Despite the fact that it is virtually impossible to tell what exactly the "ursache" for the irrefutable correlation between low morning cortisol levels and high body fatness, artery intima-media thickness, myocardial infarction and stroke is, the cumulative evidence clearly speaks against the use of cortisol-reducing drugs and supplements - at least if their effects are not extremely short-lived and will thus not mess with the natural up-and-down thats lost not just in obese, but also in chronically fatigued patients.
Bottom line: In view of the data presented above, people with low morning cortisol levels would thus be better advised to start their day with some "delicious" licorice - or better a capped extract - to benefit from its cortisol boosting effects, instead of "cortisol blockers".

Figure 2: Comparison of reduction in % body fat in response w/ licorice (blue, Tominaga. 2009) and no dietary restriction vs. 7-keto + dietary restriction (red, Zenk. 2002 - sponsored study).
Bullshit? Well, what about the side-effect free (no change in Hb1AC, improved not worsened blood pressure and pulse rate and in range serum electrolytes) reversal of fat gain Tominaga et al. observed in obese subjects who consumed a polyphenol-laden licorice extract (main ingredient glabradin) at dosages of 300mg and 1800mg per day for 12 weeks (Tominaga. 2006), then?
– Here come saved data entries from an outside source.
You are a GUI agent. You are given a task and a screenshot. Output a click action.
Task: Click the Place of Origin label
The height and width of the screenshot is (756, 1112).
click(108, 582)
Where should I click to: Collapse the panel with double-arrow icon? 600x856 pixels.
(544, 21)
Or the significant decrease in body fat the same researchers observed in another study, three years later with 300, 600 and 800mg/day of a licorice flavonoid oil (see Figure 2)? Significantly more than in allegedly only 8 weeks on 7-keto, by the way; and that a despite the fact that the sponsored study on the DHEA-metabolize by Zheng et al. (2002) used a combined diet + supplementation protocol (see Figure 2).

Reference: 
  • Champaneri, Shivam, et al. "Diurnal salivary cortisol is associated with body mass index and waist circumference: the Multiethnic Study of Atherosclerosis." Obesity 21.1 (2013): E56-E63.
  • Toledo-Corral, Claudia M., et al. "Blunted nocturnal cortisol rise is associated with higher carotid artery intima-media thickness (CIMT) in overweight African American and Latino youth." Psychoneuroendocrinology 38.9 (2013): 1658-1667.
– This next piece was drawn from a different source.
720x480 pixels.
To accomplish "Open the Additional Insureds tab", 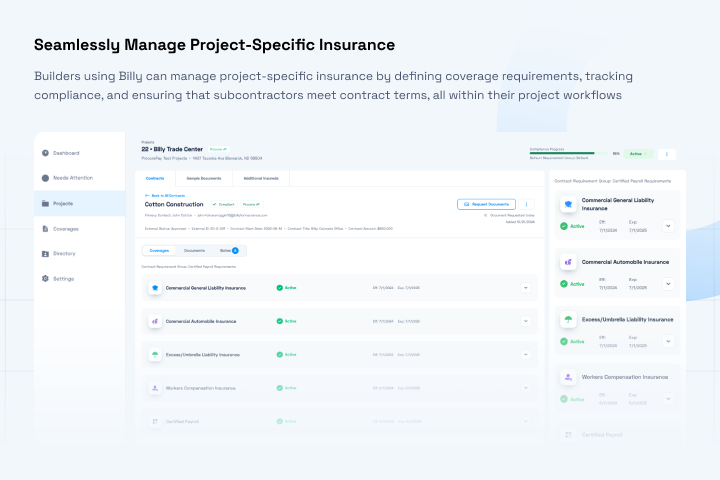I will pyautogui.click(x=262, y=178).
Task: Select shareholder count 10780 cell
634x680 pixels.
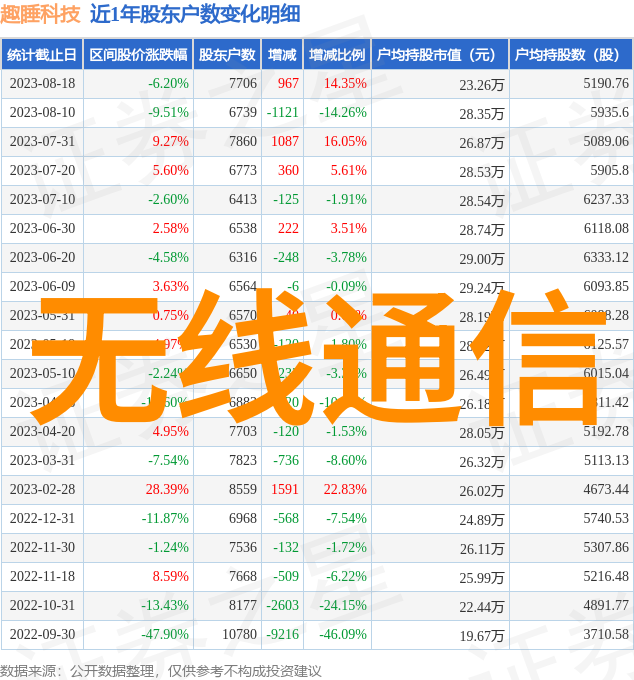Action: (x=239, y=635)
  • Tominaga, Yuji, et al. "Licorice Flavonoid Oil Effects Body Weight Loss by Reduction of Body Fat Mass in Overweight." Journal of health science 52.6 (2006): 672-683.
  • Tominaga, Yuji, et al. "Licorice flavonoid oil reduces total body fat and visceral fat in overweight subjects: A randomized, double-blind, placebo-controlled study." Obesity research & clinical practice 3.3 (2009): 169-178.
  • Ursache, Alexandra, et al. "Preliminary evidence for obesity and elevations in fasting insulin mediating associations between cortisol awakening response and hippocampal volumes and frontal atrophy." Psychoneuroendocrinology 37.8 (2012): 1270-1276.
  • Zenk, John L., et al. "The effect of 7-Keto Naturalean™ on weight loss: A randomized, double-blind, placebo-controlled trial." Current therapeutic research 63.4 (2002): 263-272.